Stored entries
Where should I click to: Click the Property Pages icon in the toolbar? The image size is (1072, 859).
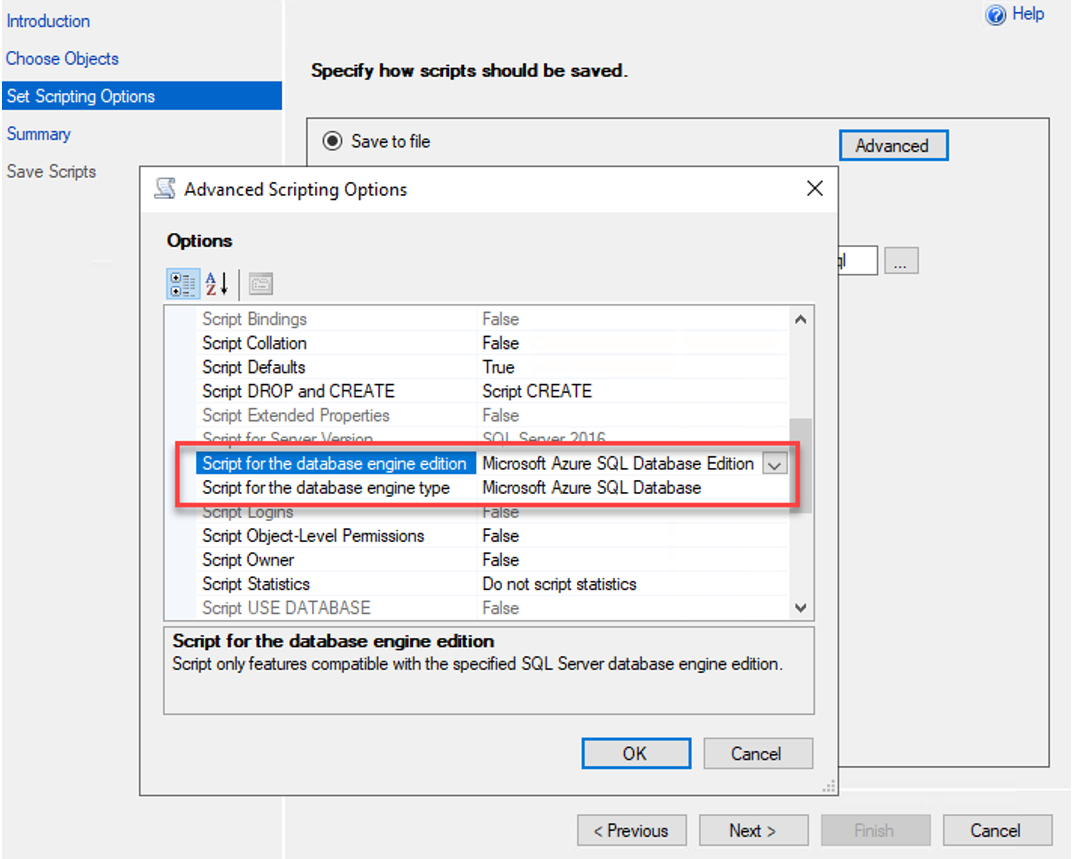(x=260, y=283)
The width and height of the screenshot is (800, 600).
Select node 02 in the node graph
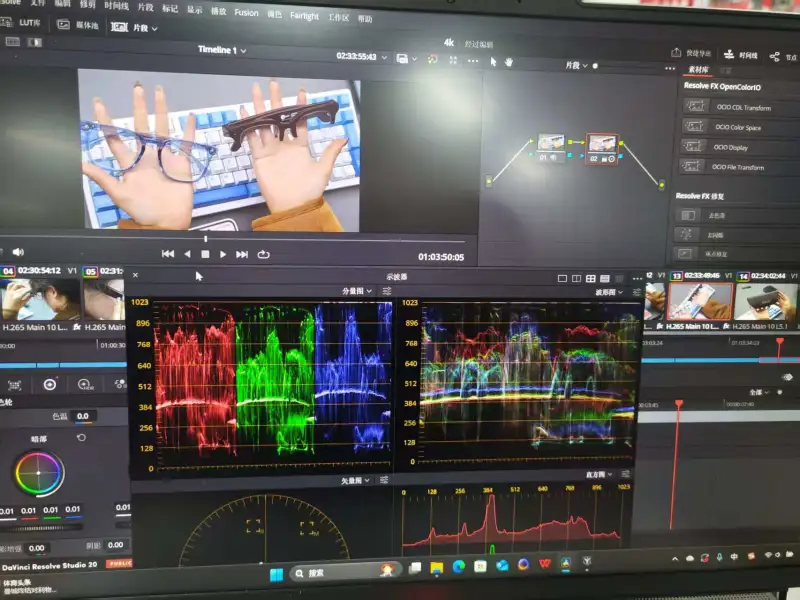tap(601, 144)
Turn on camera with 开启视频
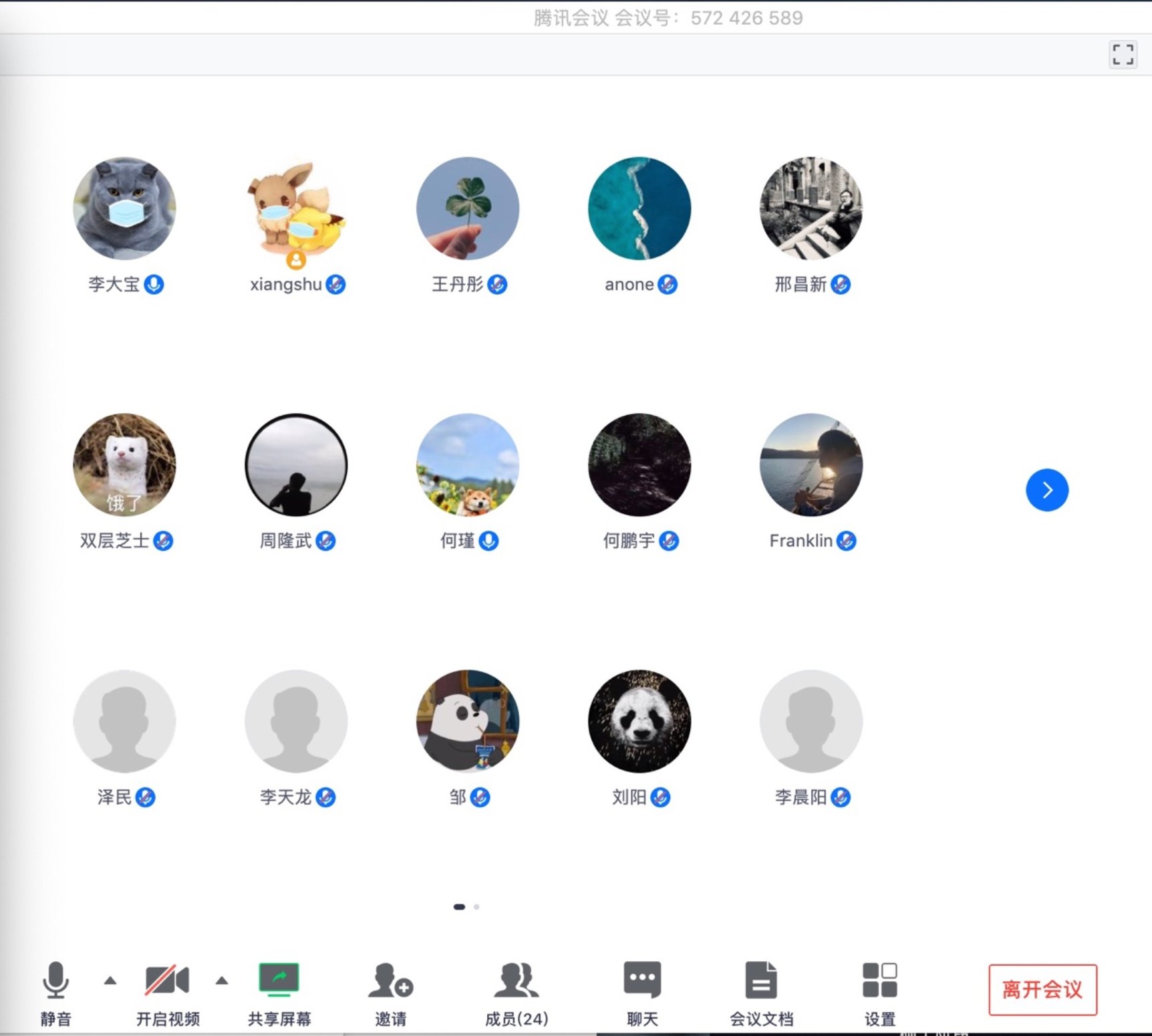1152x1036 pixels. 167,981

WORK ORDER
What is wanted is a word-for-word restatement of the entries, without their images.

TASK ANSWER
Where should I click to: Click the Property Pages icon in the toolbar? The image size is (1072, 859).
(x=260, y=283)
The width and height of the screenshot is (800, 600).
Select node 02 in the node graph
tap(601, 144)
Turn on camera with 开启视频
1152x1036 pixels. 167,981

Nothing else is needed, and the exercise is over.